* _Source data_
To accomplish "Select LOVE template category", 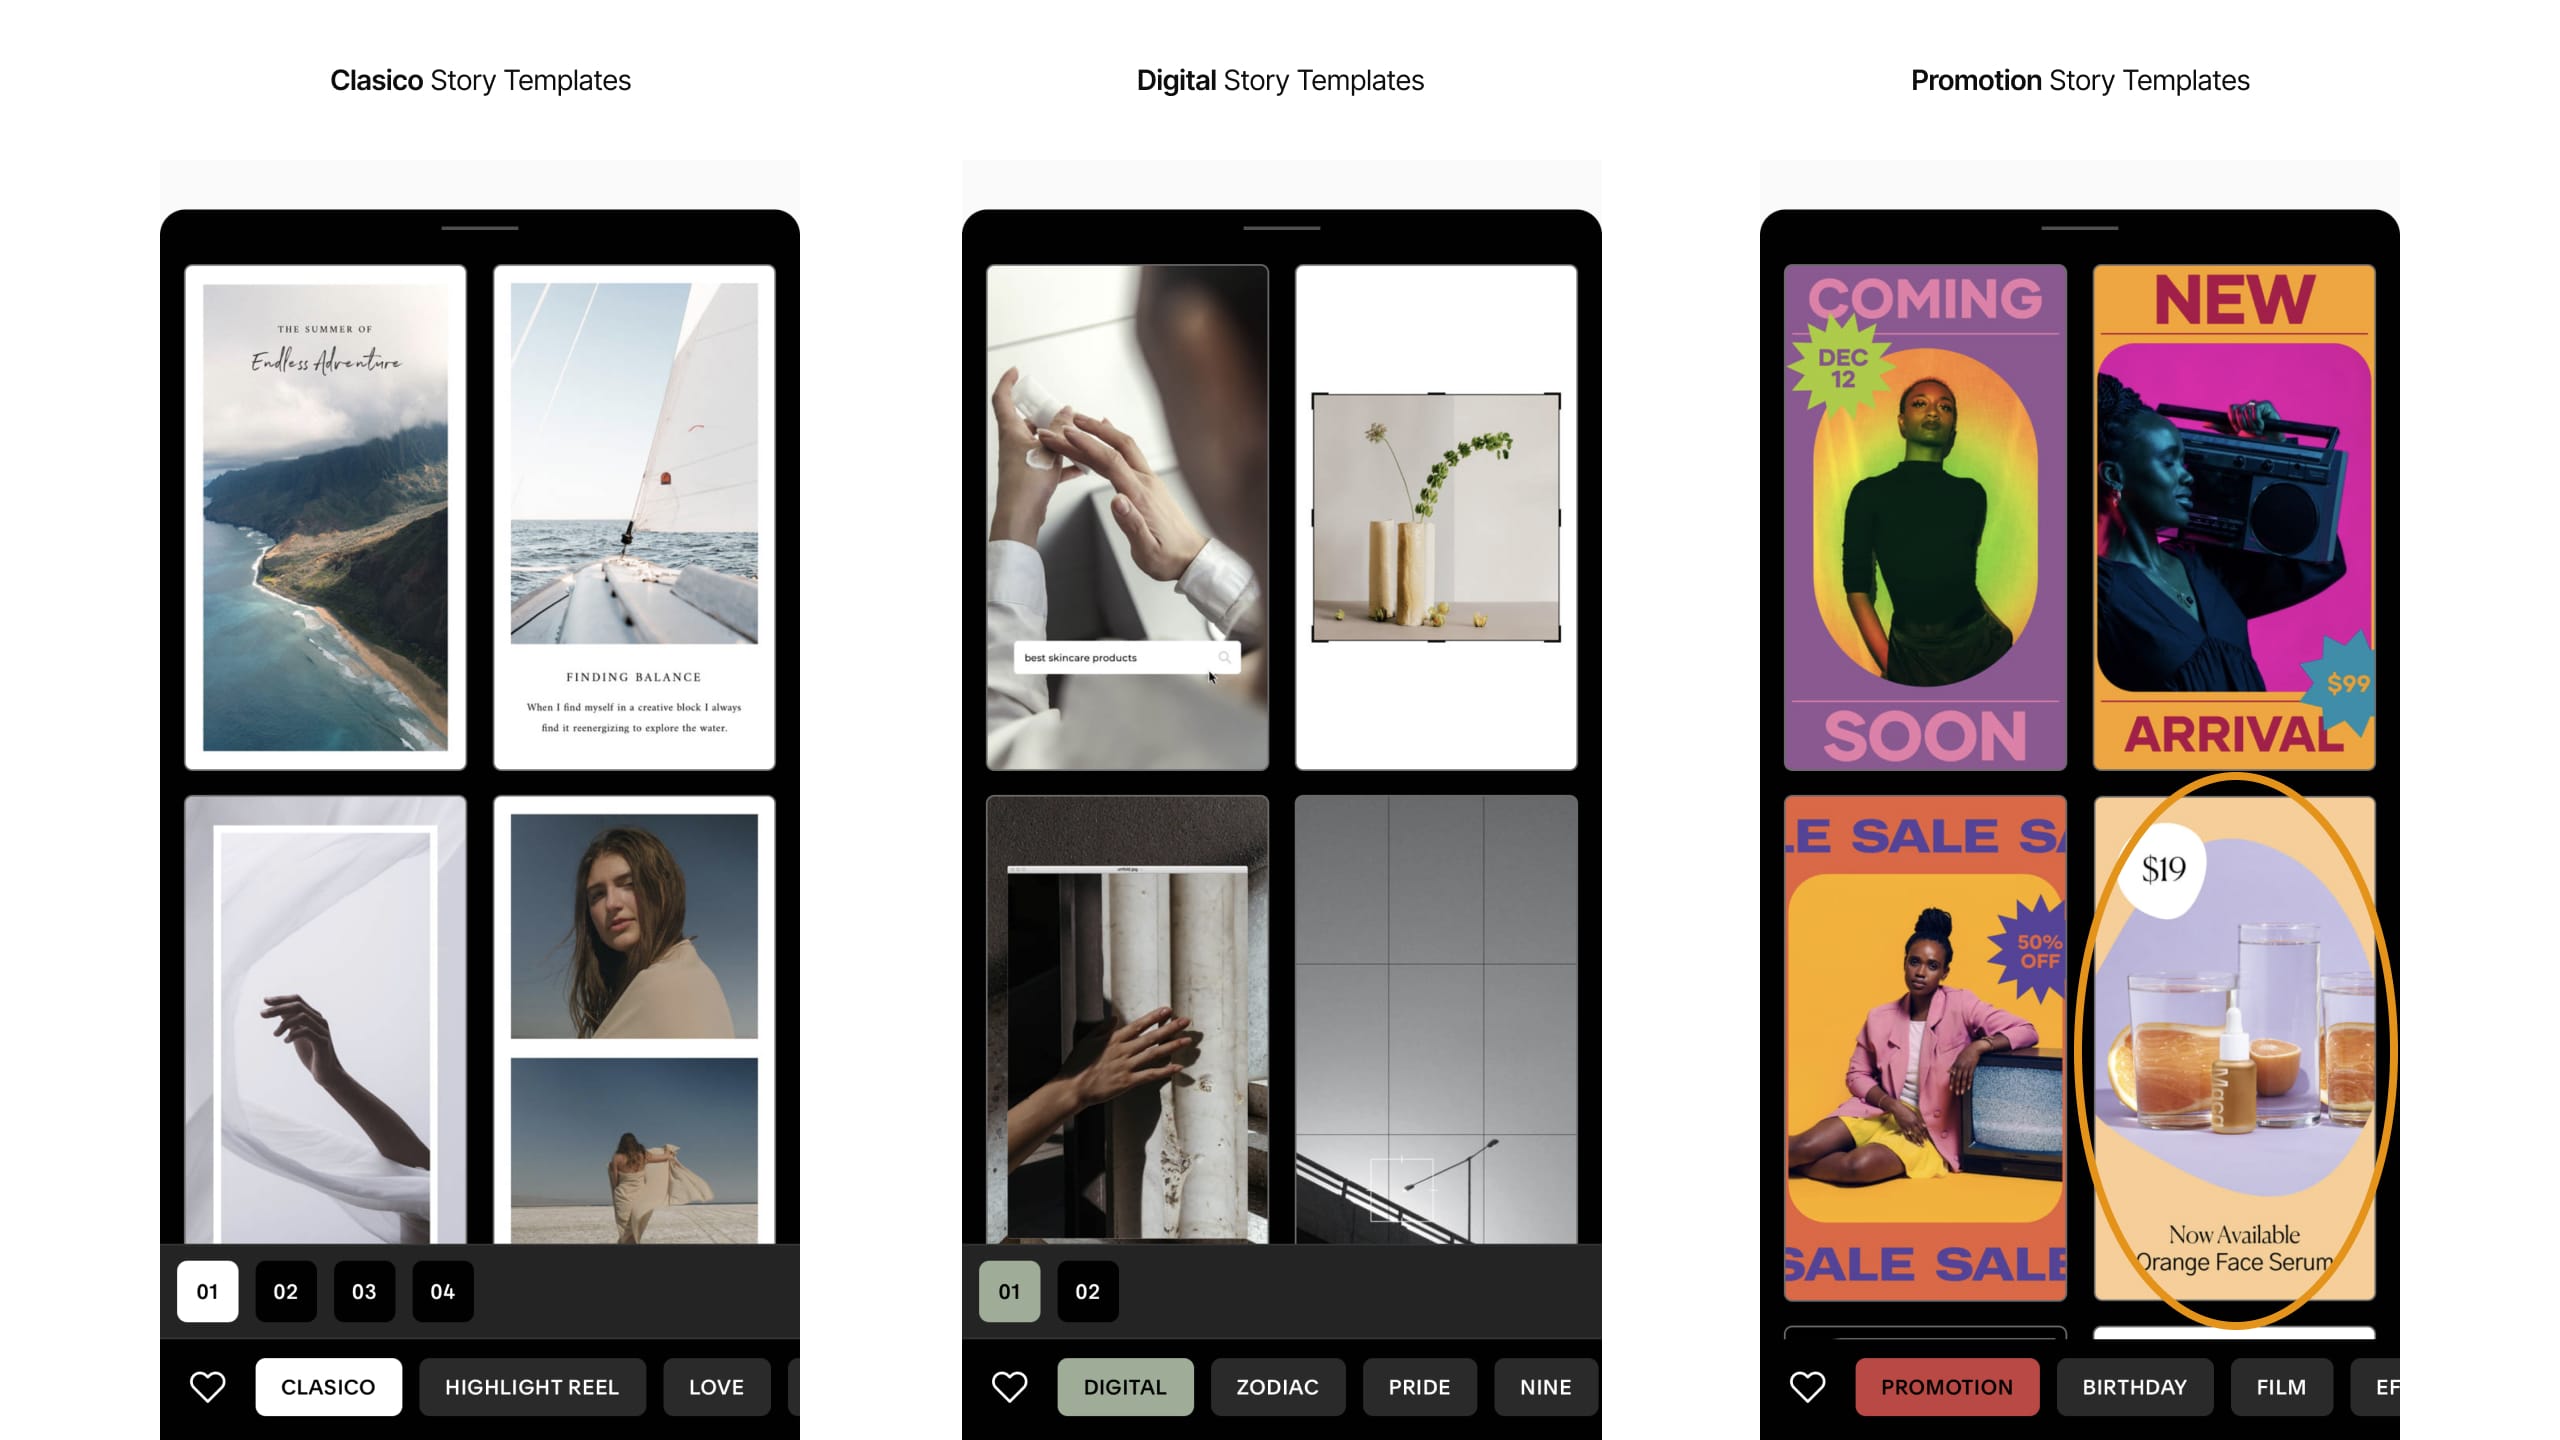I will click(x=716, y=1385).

---

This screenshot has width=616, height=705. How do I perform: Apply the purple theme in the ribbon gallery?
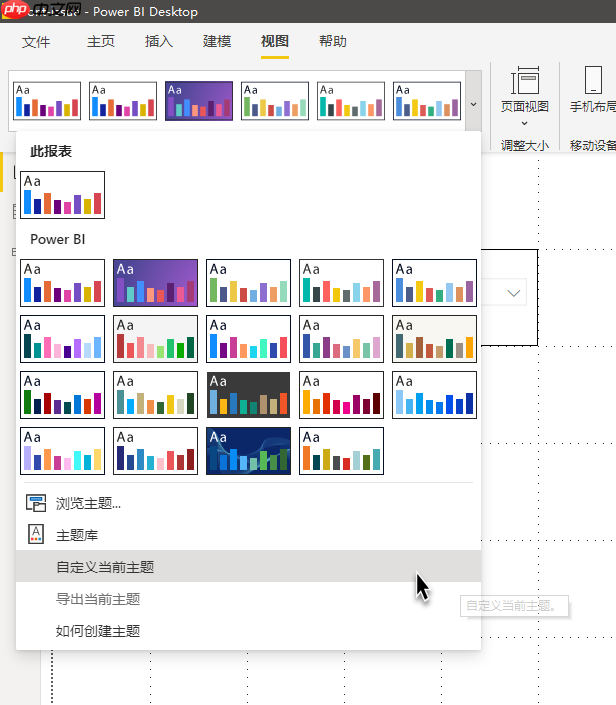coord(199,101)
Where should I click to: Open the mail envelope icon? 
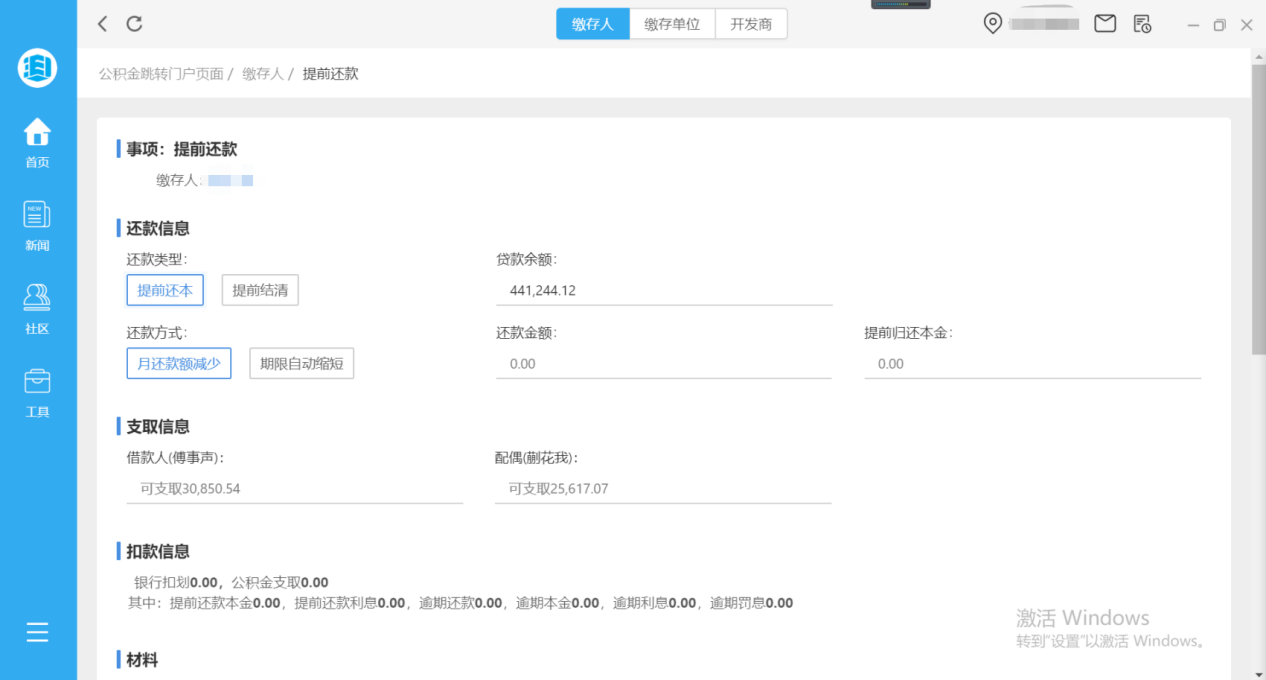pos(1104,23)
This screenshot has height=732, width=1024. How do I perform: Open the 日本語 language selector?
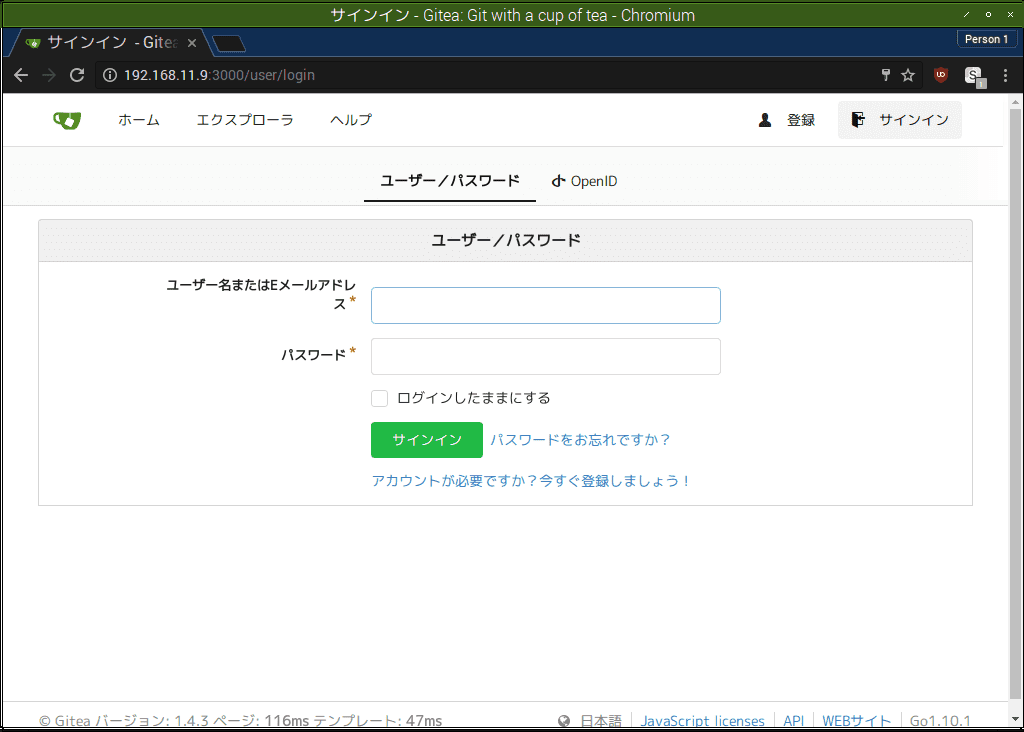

* _Required action_
With the pictures removed from your copy, retype the lines above from the one that contains "Where should I" through the one that contains "This screenshot has height=732, width=1024.", exactly.

* _Answer section_
Where should I click to: Open the mail envelope icon? 
pos(1104,23)
This screenshot has height=732, width=1024. How do I perform: Open the 日本語 language selector?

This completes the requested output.